Tasks to perform:
(A) Reproduce everything in the literature blog excerpt from "I have spent" down to "in the supernatural.".
(B) In the literature blog excerpt, what does the title heroine of Susan Hopley struggle to solve?
(C) Extend the literature blog excerpt on Victorian fiction past its final sentence.
═══ Text block ═══
I have spent the past year studying for a Masters in English Literature in London, England.  Though the program in which I was enrolled did not focus specifically on Victorian literature, I studied numerous Victorian works, including Villette, one of my personal favorites.  Among the topics I wrote about during my studies were the male gaze in Villette and homosocial desire in the works of Henry James.  My dissertation topic, however, revolved around truth in the works of Catherine Crowe (1790-1872), a Victorian novelist and short story writer popular in her time, though mostly forgotten today.  Her work The Night Side of Nature remains a important work for those with an interest in the supernatural.

I first came across Crowe's name while reading through the book Women Novelists of Queen Victoria's Reign.  In the work, Crowe is praised for her progressive views on women, being ahead of her time in believing that women should be educated in the same subjects as men.  Crowe's fictional writings are domestic works that portray female protagonists that overcome the obstacles of the patriarchal Victorian society and are vindicated through their actions.  Her first novel Susan Hopley (1841) deals with the title heroine's struggle to solve the mysterious disappearance of her brother and murder of her guardian.  Though the truth of what has happened is revealed early on to Susan through a dream, the whole of the novel is spent trying to produce evidence that validates the dream.  Men and Women (1844) also deals with an unsolved murder and a female protagonist is instrumental in seeing her fiance cleared of the crime.  Linny Lockwood (1854) details the forlorn marriage of the titular character and her restoration to dignity through honesty and selflessness. 

Additionally, Crowe wrote numerous short stories dealing with the supernatural.  As a firm believer in spiritualism, Crowe included numerous supernatural elements in her fictional works.  Despite her inclusion of these elements, Crowe continued to write in a realistic vein, illustrating her belief that the supernatural was not incompatible with realism as a genre.  Eventually, Crowe believed, spiritualism would be proven as a manifestation of a hitherto unknown law of nature.  Nevertheless, Crowe's fiction differs from the Gothic fiction of the early 19th century which also used supernatural elements in that Crowe infused her supernatural elements in realistic settings.  In upcoming blogs, I will look at Crowe's works and show how her use of the supernatural differs from that of Gothic fiction.

Tuesday, August 7, 2012

Murdering the Innocents in Hard Times

The opening scene in Gradgrind's school demonstrates his education philosophy, teaching only facts and projecting a detached worldview.  According to David Craig's introduction to the Penguin Classics edition of the novel, the scene is eerily similar to an actual classroom scene in a Victorian school in which a student describes a ruminating animal.  The catechism approach encourages memorization of facts without acquiring true knowledge.  For this reason, Bitzer can provide a factually accurate definition of the physical attributes of a horse but cannot recognize that a horse has an emotional side.  Sissy Jupe, who has grown up around horses, is unable to define a horse because the basis of her definition would be personal experience, and in Gradgrind's system, personal experience is of no value.  Bitzer's formulaic response ("Quadruped. Graminivorus. Forty teeth...") shows the detached perspective that Gradgrind values.
═══ Collected data ═══
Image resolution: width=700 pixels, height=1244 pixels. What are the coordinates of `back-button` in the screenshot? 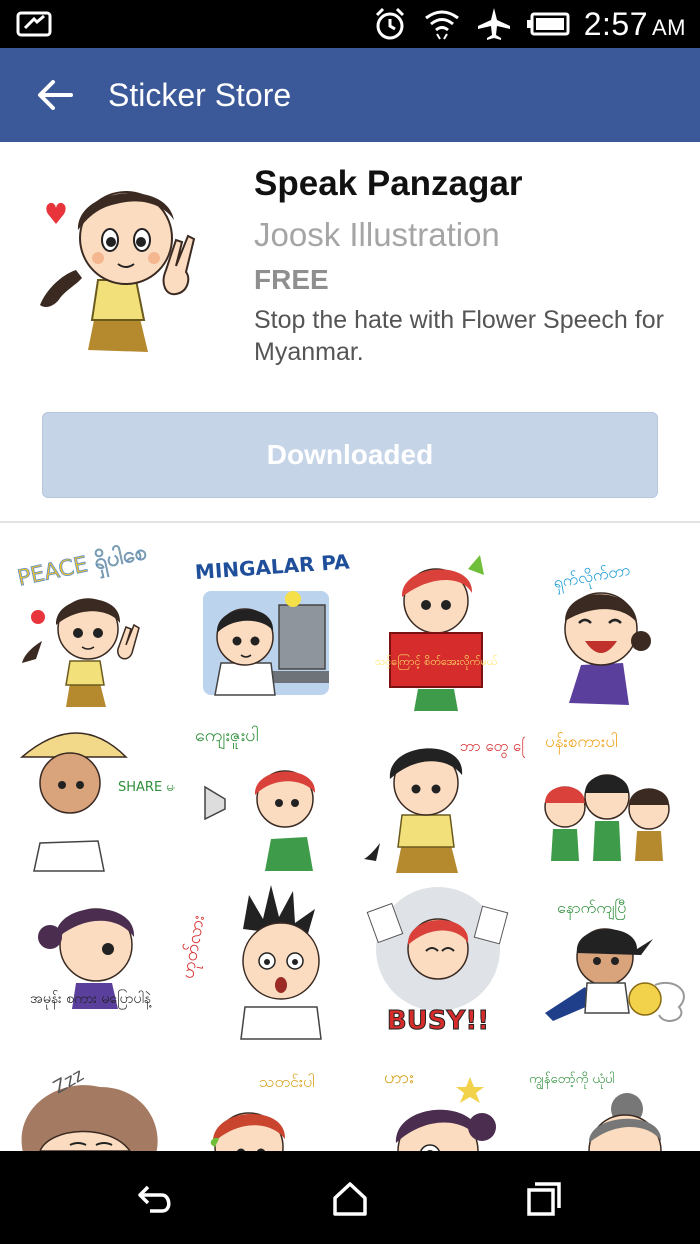 It's located at (55, 95).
═══
Task answers:
(A)
I have spent the past year studying for a Masters in English Literature in London, England.  Though the program in which I was enrolled did not focus specifically on Victorian literature, I studied numerous Victorian works, including Villette, one of my personal favorites.  Among the topics I wrote about during my studies were the male gaze in Villette and homosocial desire in the works of Henry James.  My dissertation topic, however, revolved around truth in the works of Catherine Crowe (1790-1872), a Victorian novelist and short story writer popular in her time, though mostly forgotten today.  Her work The Night Side of Nature remains a important work for those with an interest in the supernatural.

(B) The mysterious disappearance of her brother and the murder of her guardian.

(C)
Through descriptions of the characters, Dickens illustrates facets of their personality.  Mr. M'Choakumchild, whose name defines his metaphorical role in the novel, has a "wall of a forehead" and "two dark caves" for eyes.  The description portrays him as an unemotional, soulless man whose job as an educator is to "choke" the life out of children through education.  He tells Sissy Jupe, "You mustn't fancy," discouraging the imagination and essentially killing any creativity that does not reflect reality.  The prohibition of unrealistic scenes on wallpaper or carpets shows his intolerance of an idealistic vision that sees beyond human capability.  His proclamation of "Fact, fact, fact!" constricts the tendency in youths to envision the impossible.

Gradgrind shares M'Choakumchild's philosophical antipathy to the imagination.  Dickens introduces him in this way:

THOMAS GRADGRIND, sir. A man of realities. A man of facts and calculations. A man who proceeds upon the principle that two and two are four, and nothing over, and who is not to be talked into allowing for anything over. Thomas Gradgrind, sir - peremptorily Thomas - Thomas Gradgrind.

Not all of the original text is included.